» TASK DESCRIPTION
Hand back, word for word, the lines from the one containing "Click the 企业用户 user type value" to the end of the records, both included, and leave out pictures.
________________________________________
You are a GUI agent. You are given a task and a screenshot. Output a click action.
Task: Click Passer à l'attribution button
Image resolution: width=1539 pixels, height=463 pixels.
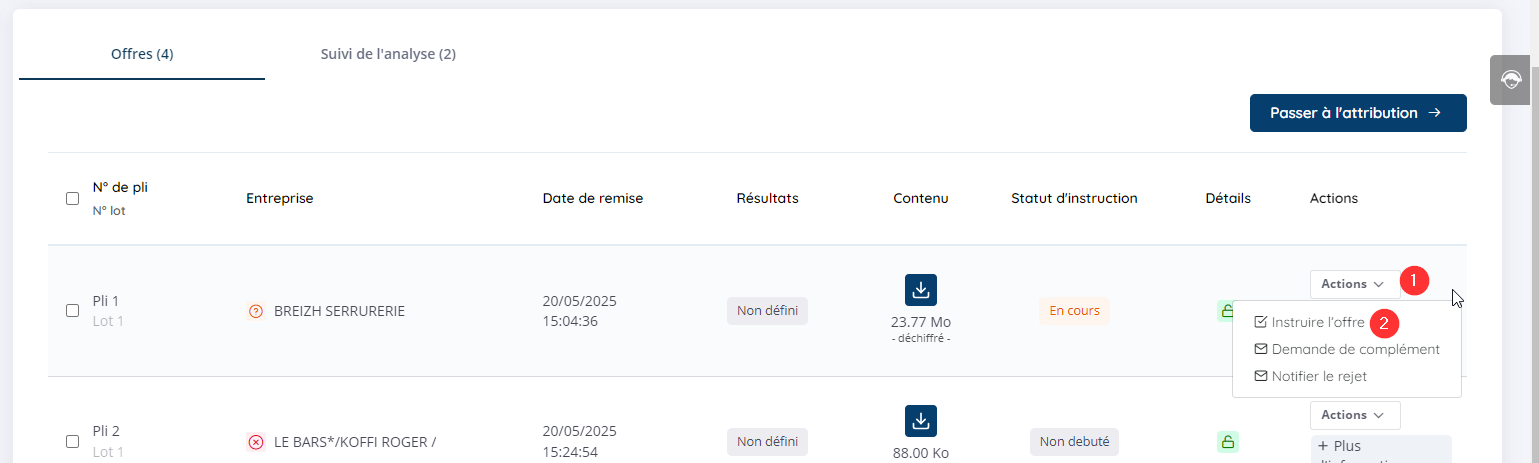point(1358,113)
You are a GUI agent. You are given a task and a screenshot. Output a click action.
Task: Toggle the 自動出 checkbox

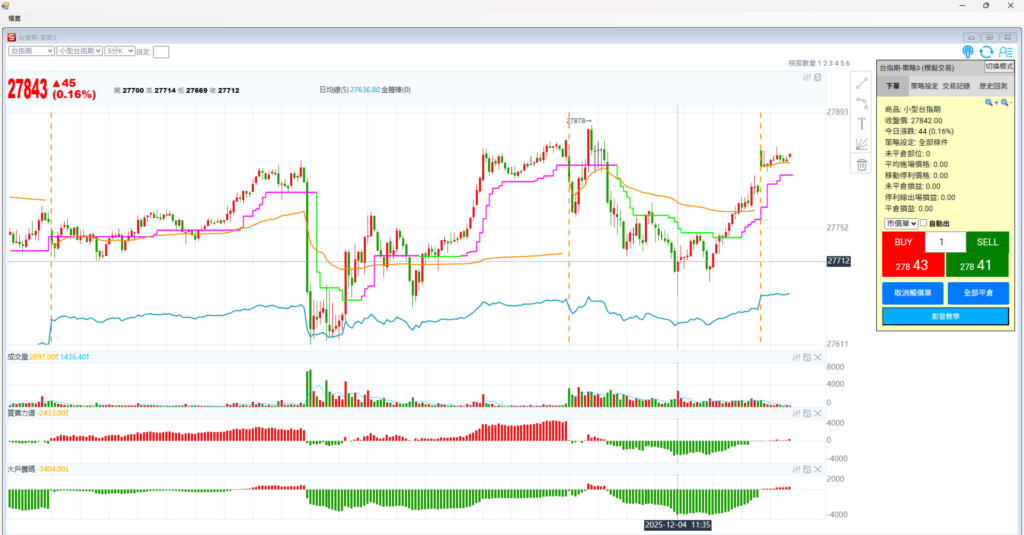[923, 223]
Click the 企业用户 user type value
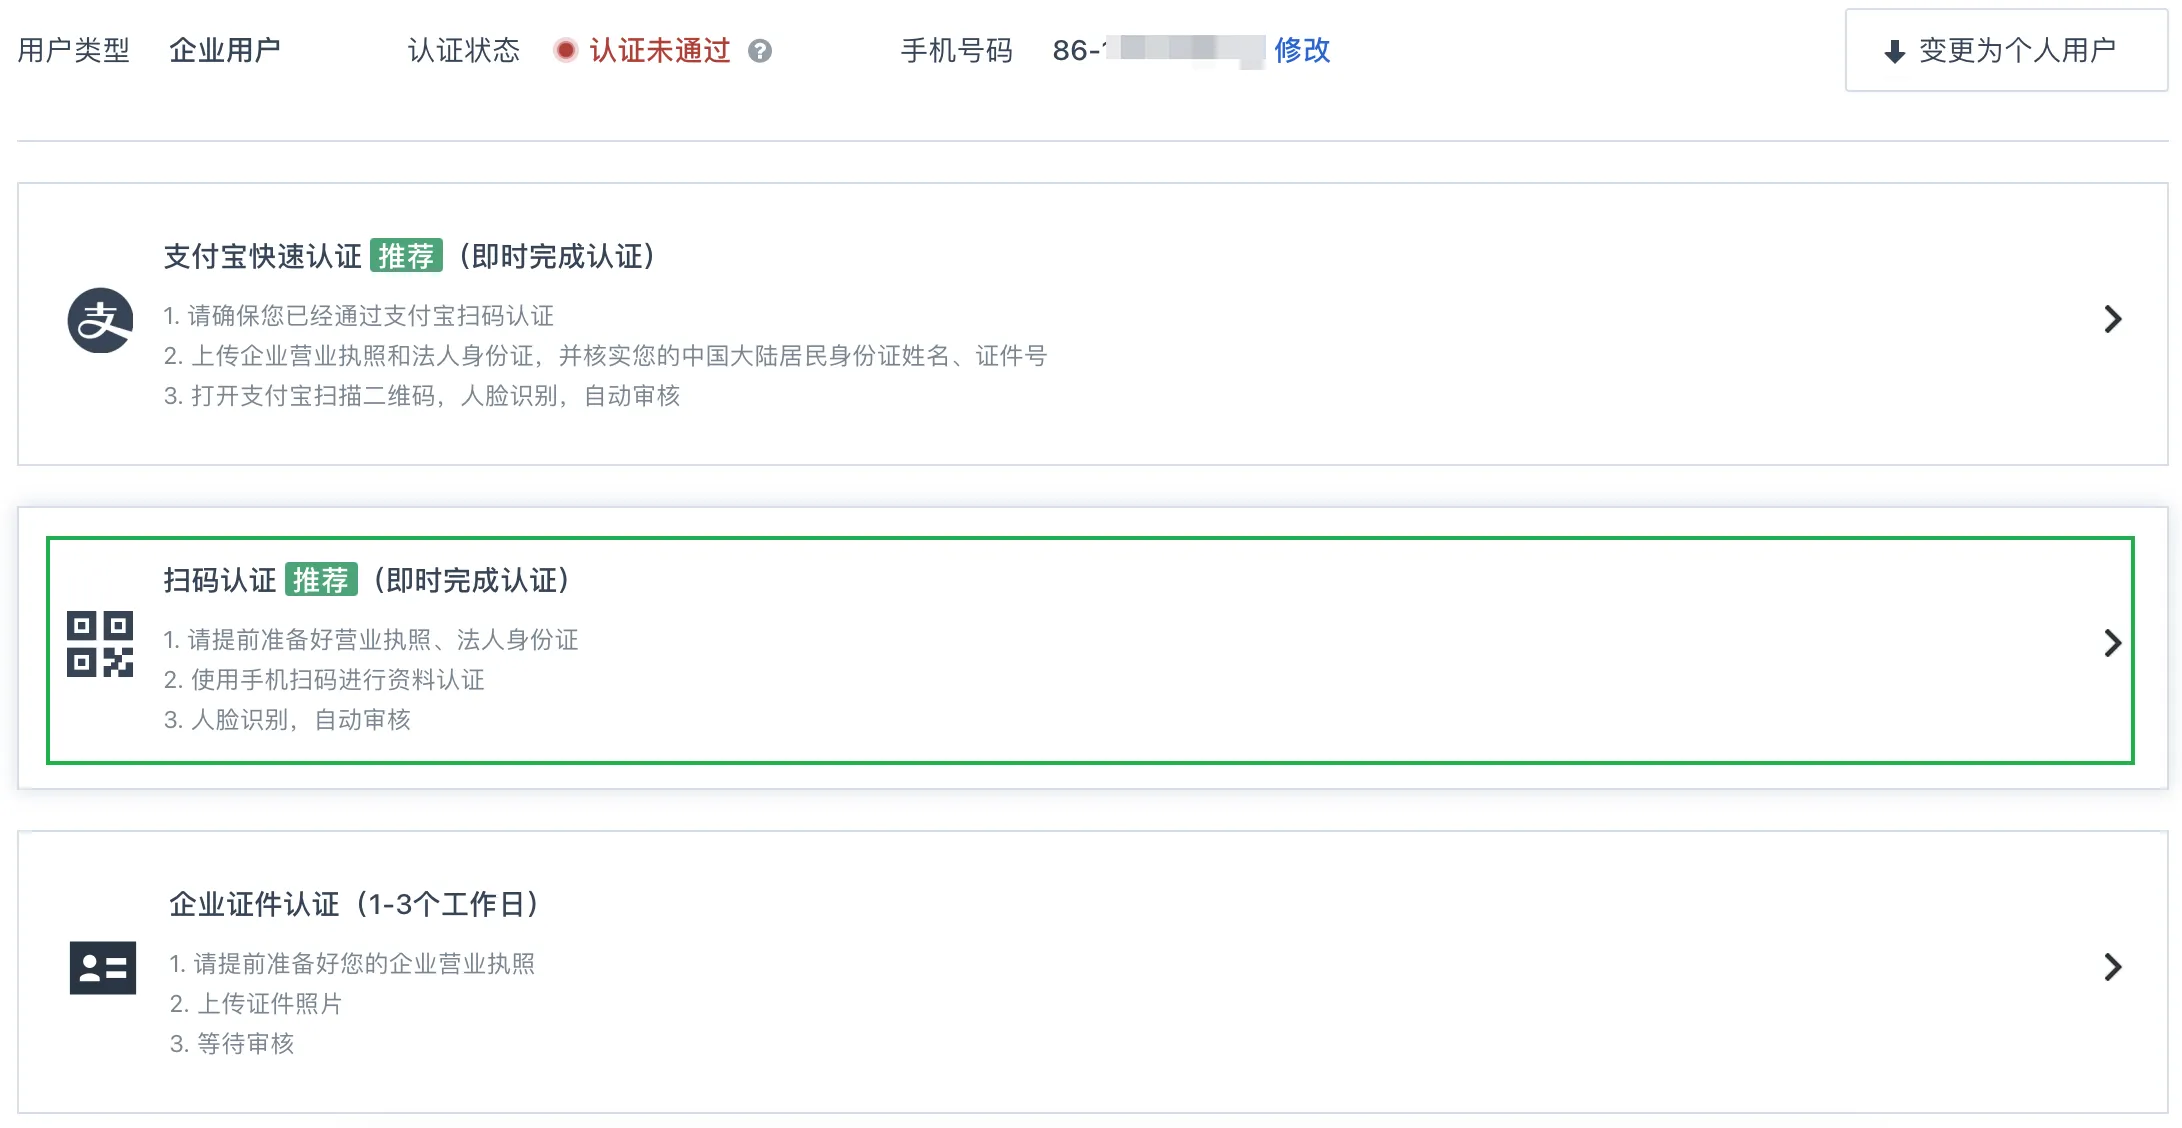This screenshot has width=2182, height=1128. tap(225, 50)
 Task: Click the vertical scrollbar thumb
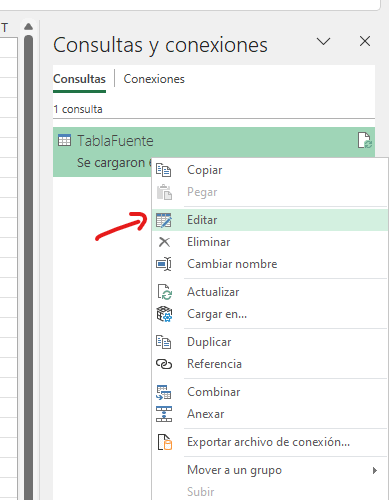pos(29,267)
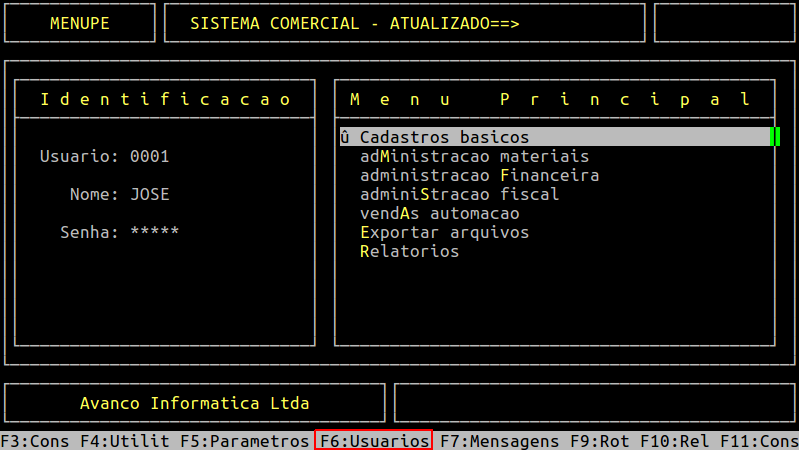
________________________________________
» ANSWER SPACE
Click the 企业用户 user type value
This screenshot has width=2182, height=1128. tap(225, 50)
 Task: Click the vertical scrollbar thumb
pos(29,267)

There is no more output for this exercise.